= TASK =
Select from the records below every line that has the word "agent" in it.

= Collected data =
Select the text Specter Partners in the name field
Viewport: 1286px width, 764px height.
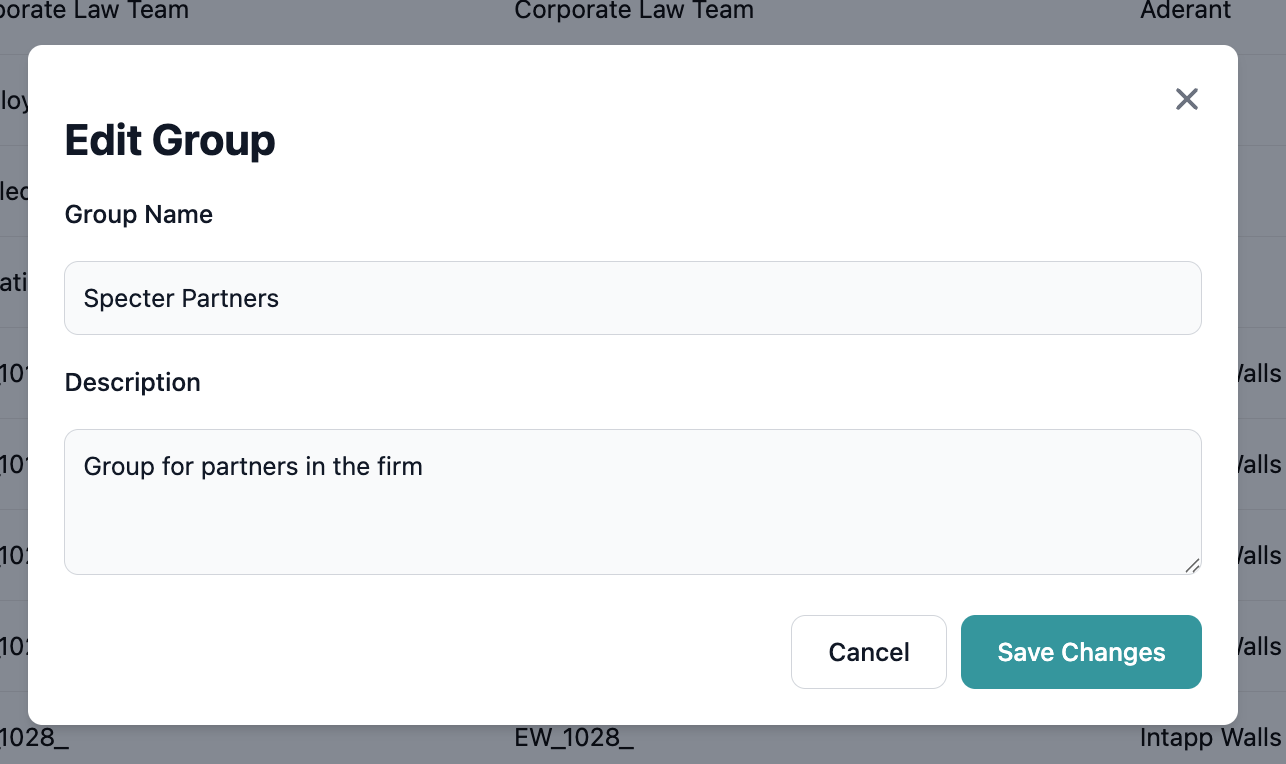[180, 297]
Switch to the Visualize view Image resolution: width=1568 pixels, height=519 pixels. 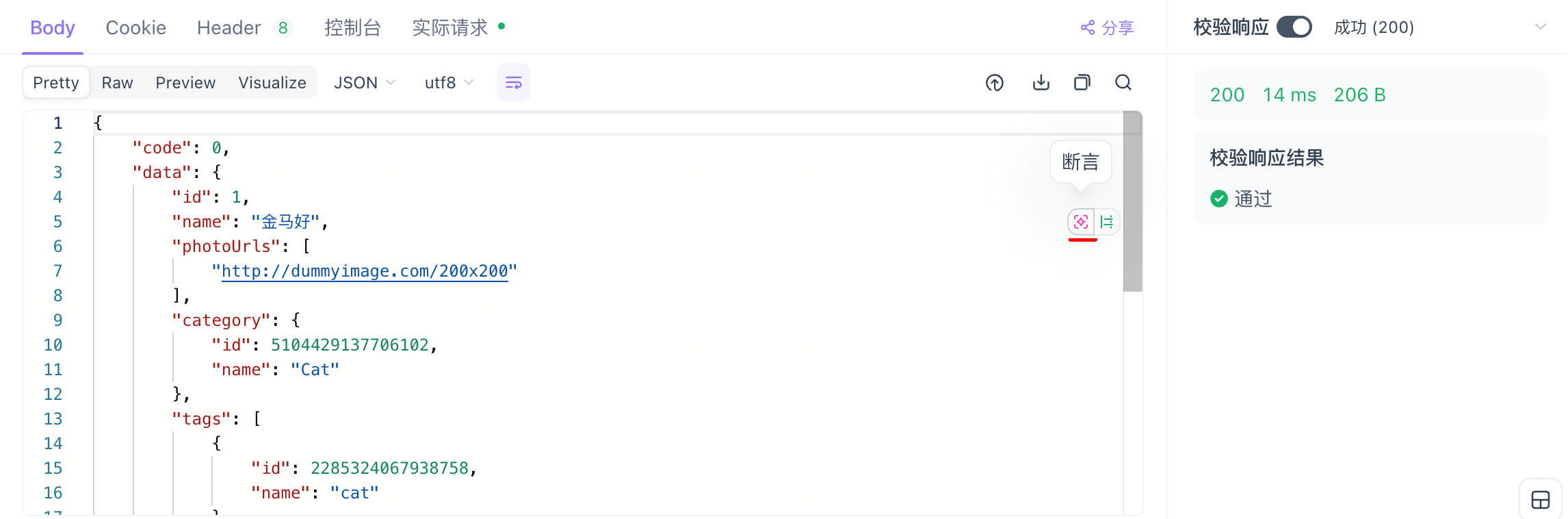272,83
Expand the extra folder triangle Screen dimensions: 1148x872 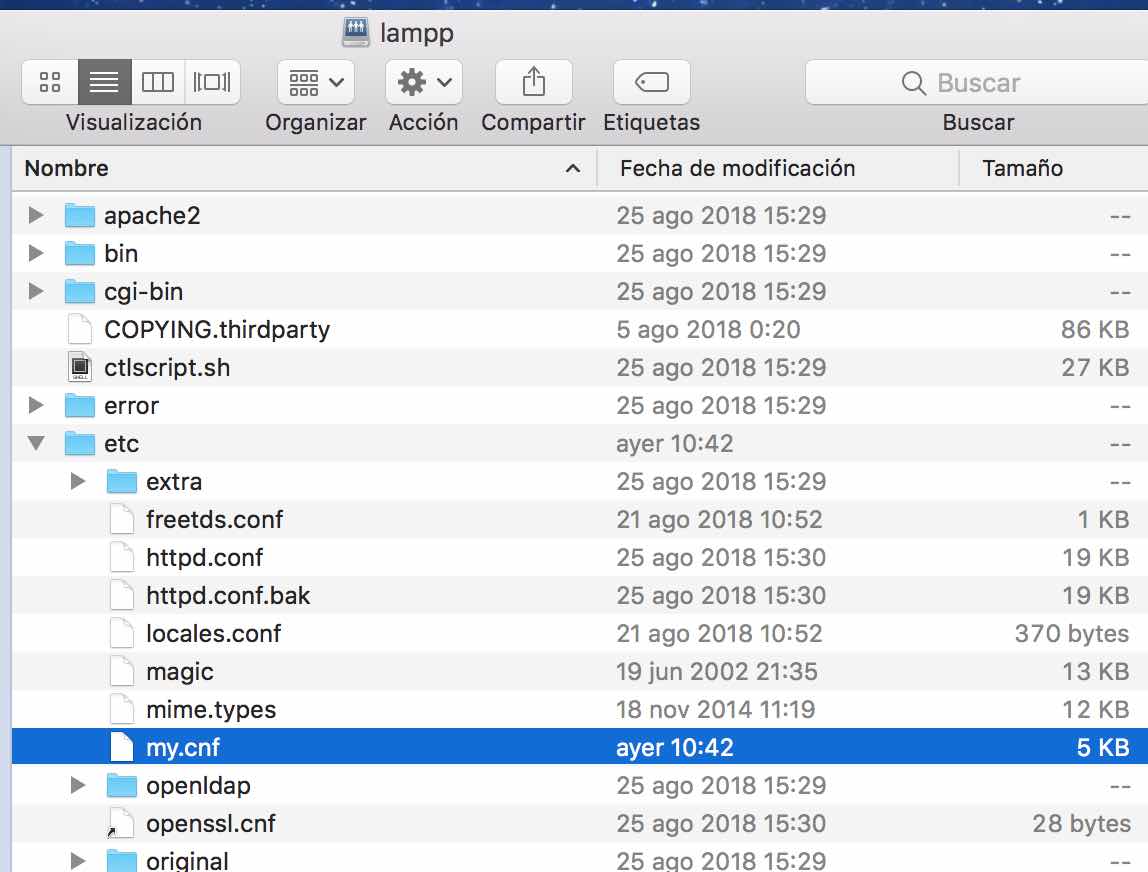79,481

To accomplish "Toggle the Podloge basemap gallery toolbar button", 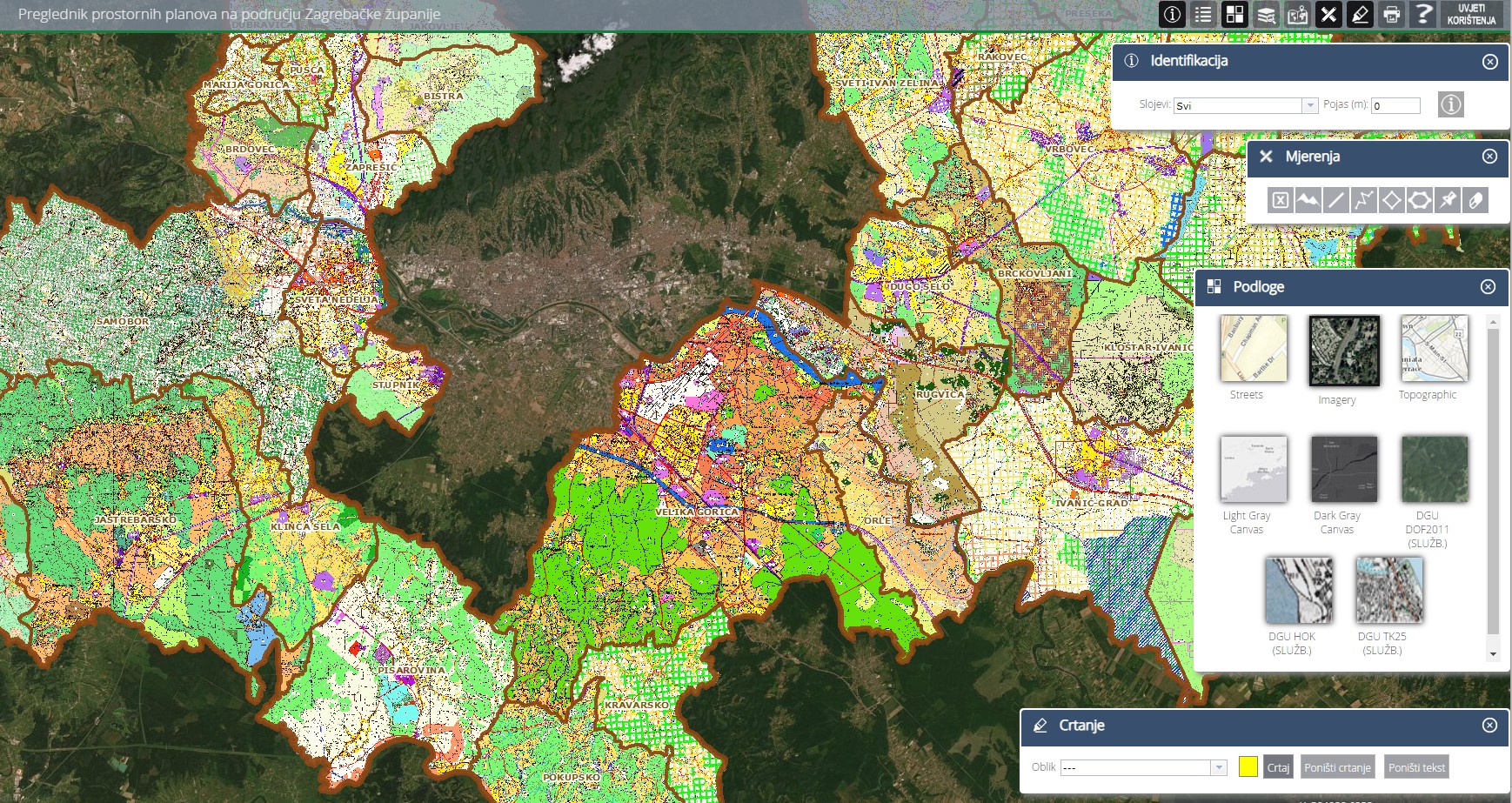I will (1234, 14).
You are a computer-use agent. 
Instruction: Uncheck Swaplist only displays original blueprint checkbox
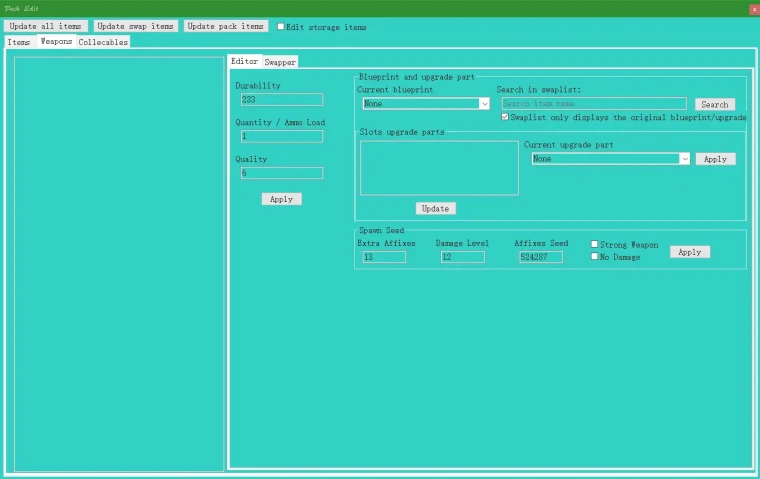(504, 117)
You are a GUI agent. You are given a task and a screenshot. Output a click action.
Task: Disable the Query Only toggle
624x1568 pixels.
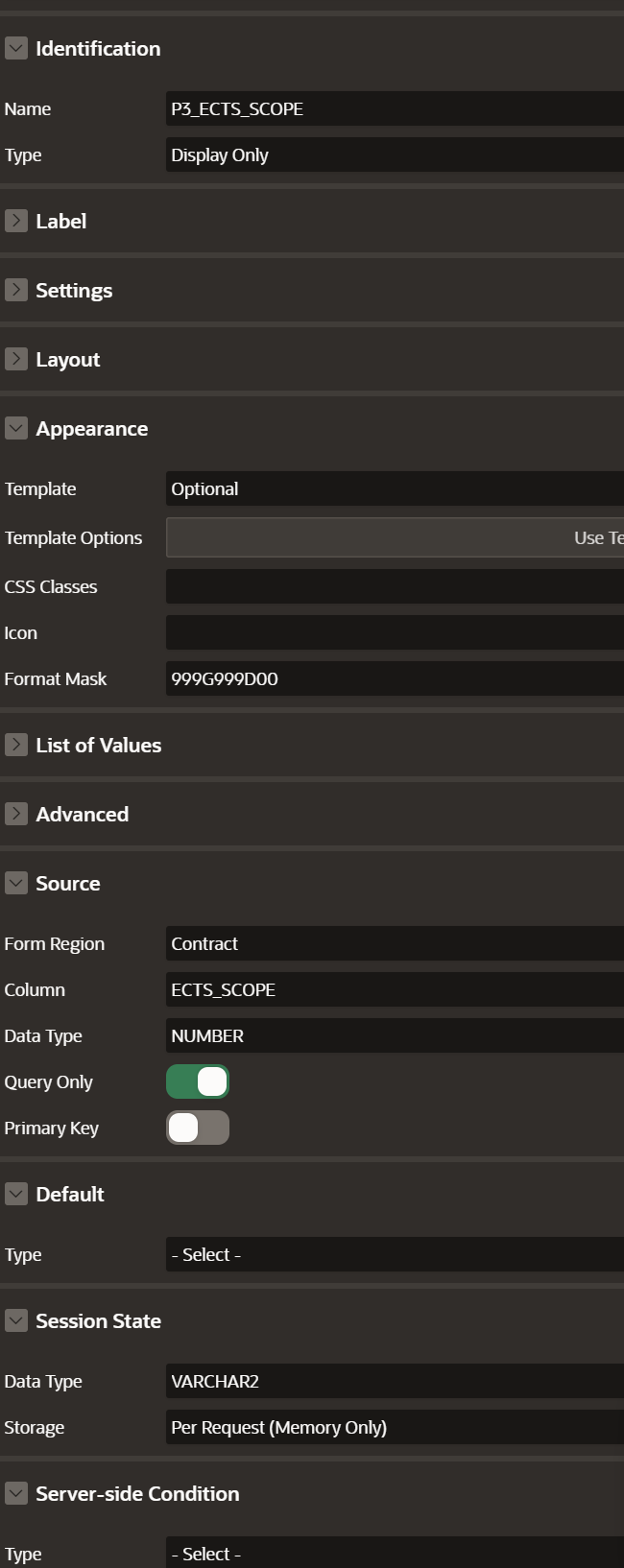point(197,1081)
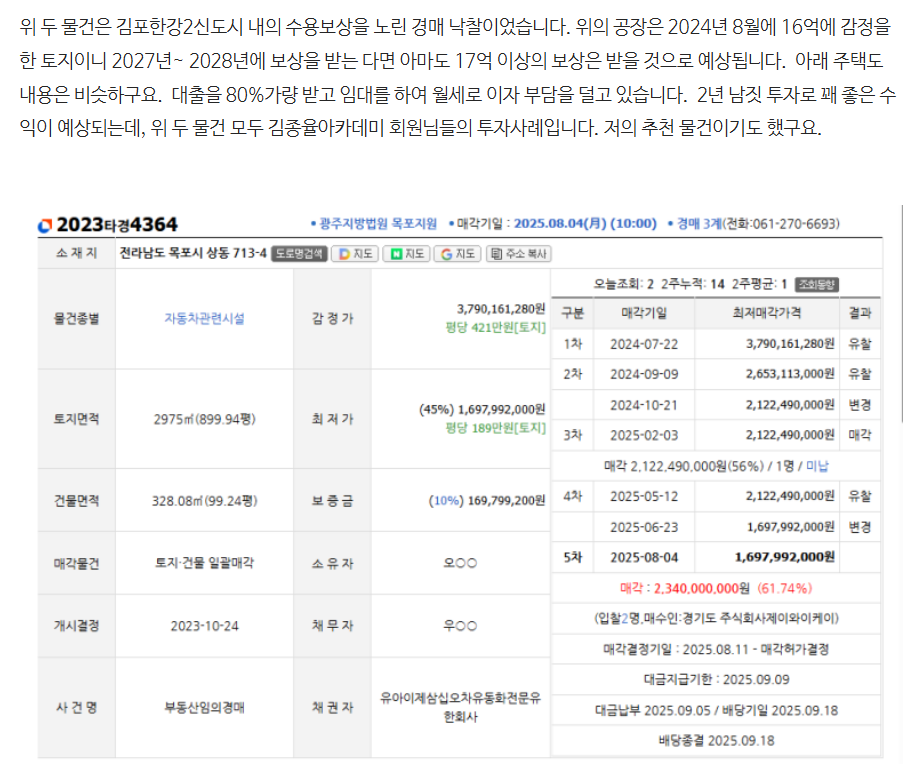The height and width of the screenshot is (764, 915).
Task: Click the 자동차관련시설 property type link
Action: click(204, 319)
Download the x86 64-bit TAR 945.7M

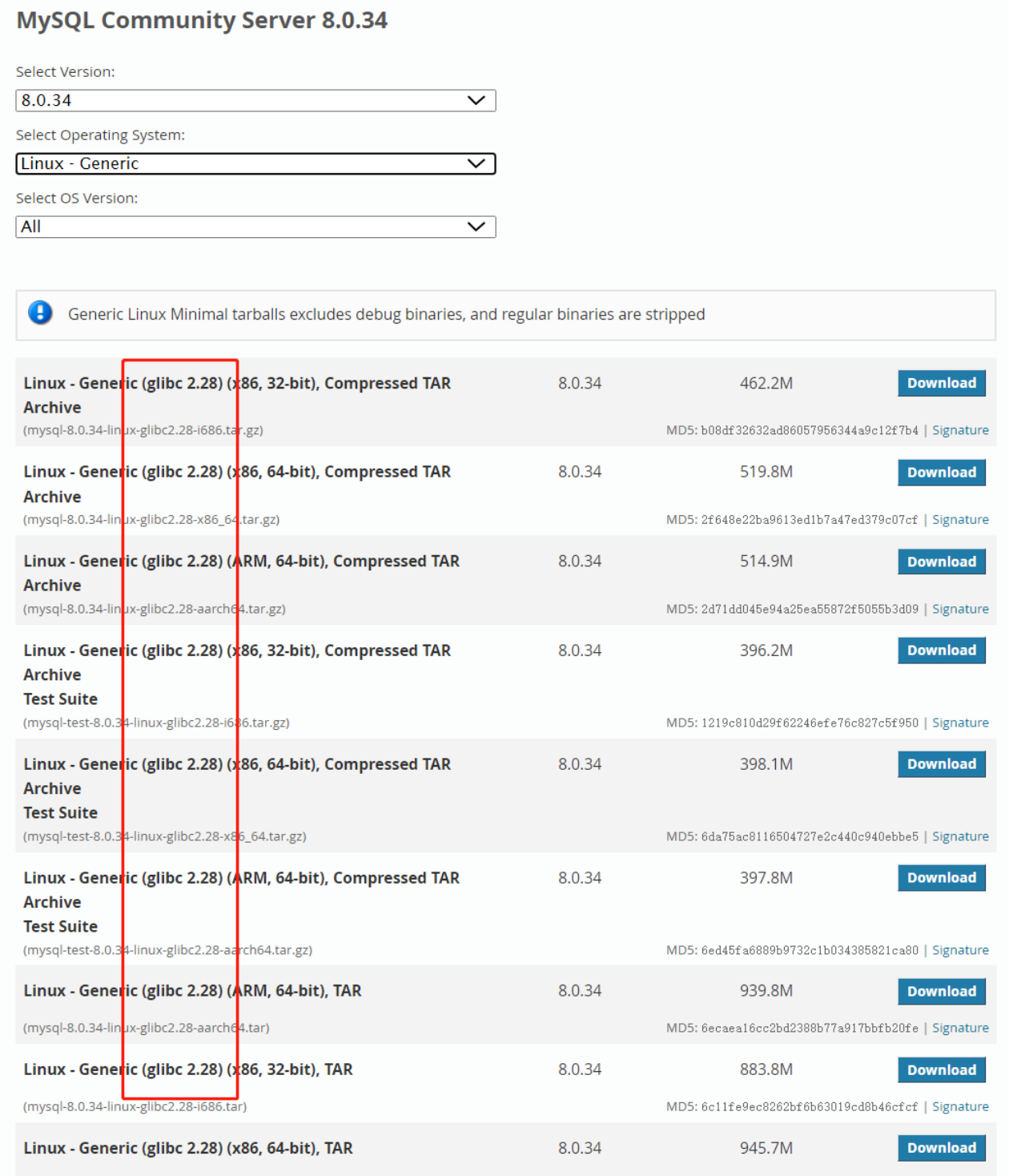point(941,1148)
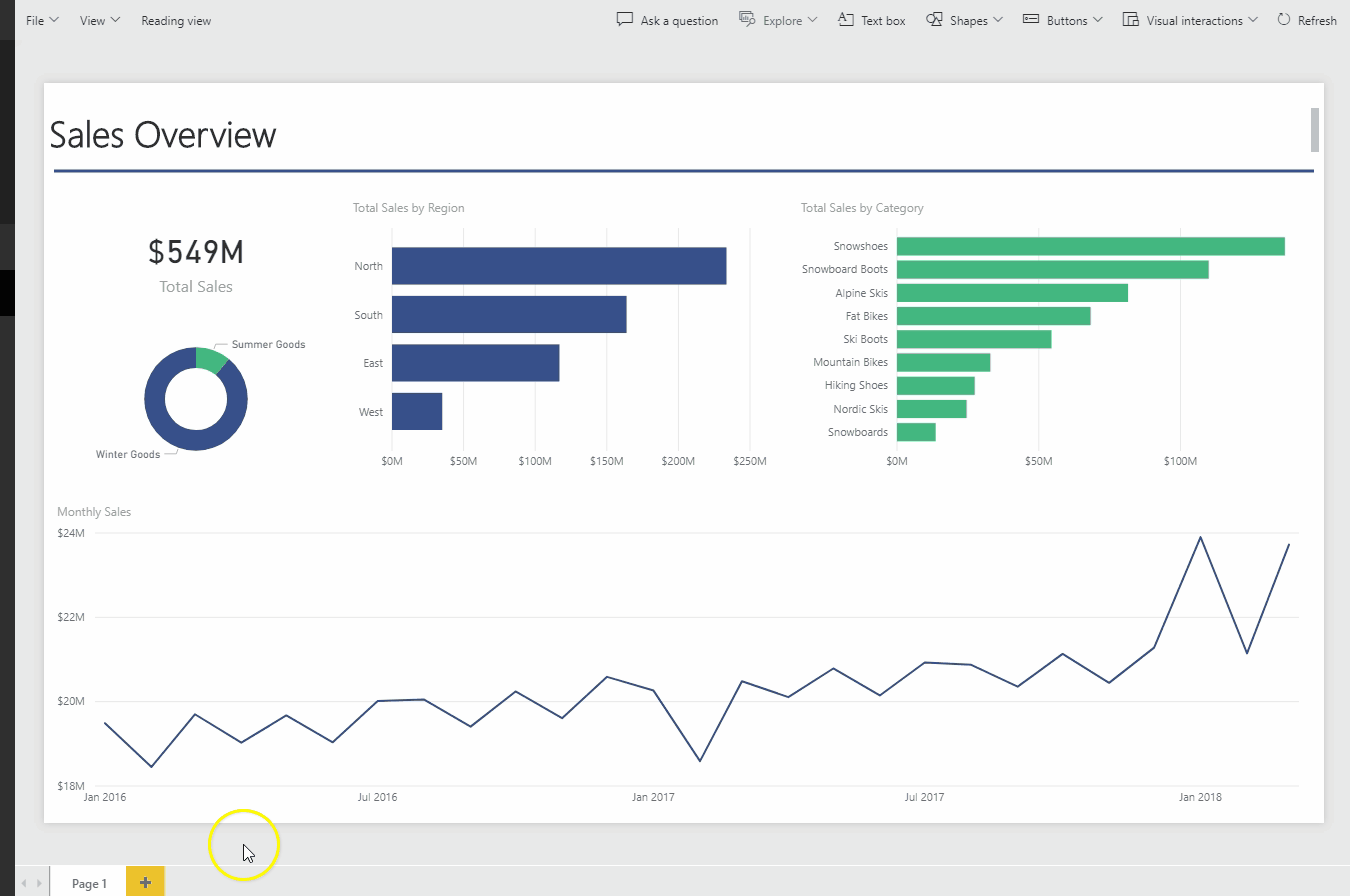Click the Visual interactions icon

1131,19
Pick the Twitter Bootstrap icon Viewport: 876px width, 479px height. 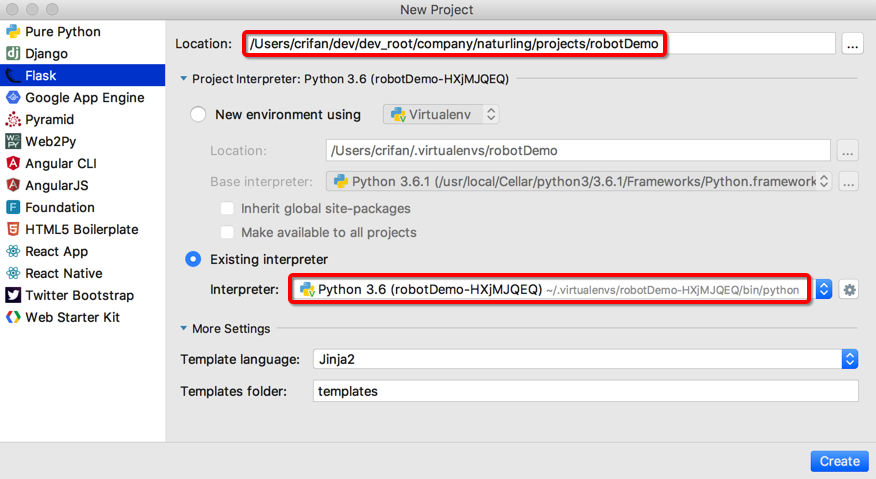(x=14, y=295)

= RESPONSE AREA =
You are a computer-use agent. 
You are a GUI agent. You are given a task and a screenshot. Output a click action.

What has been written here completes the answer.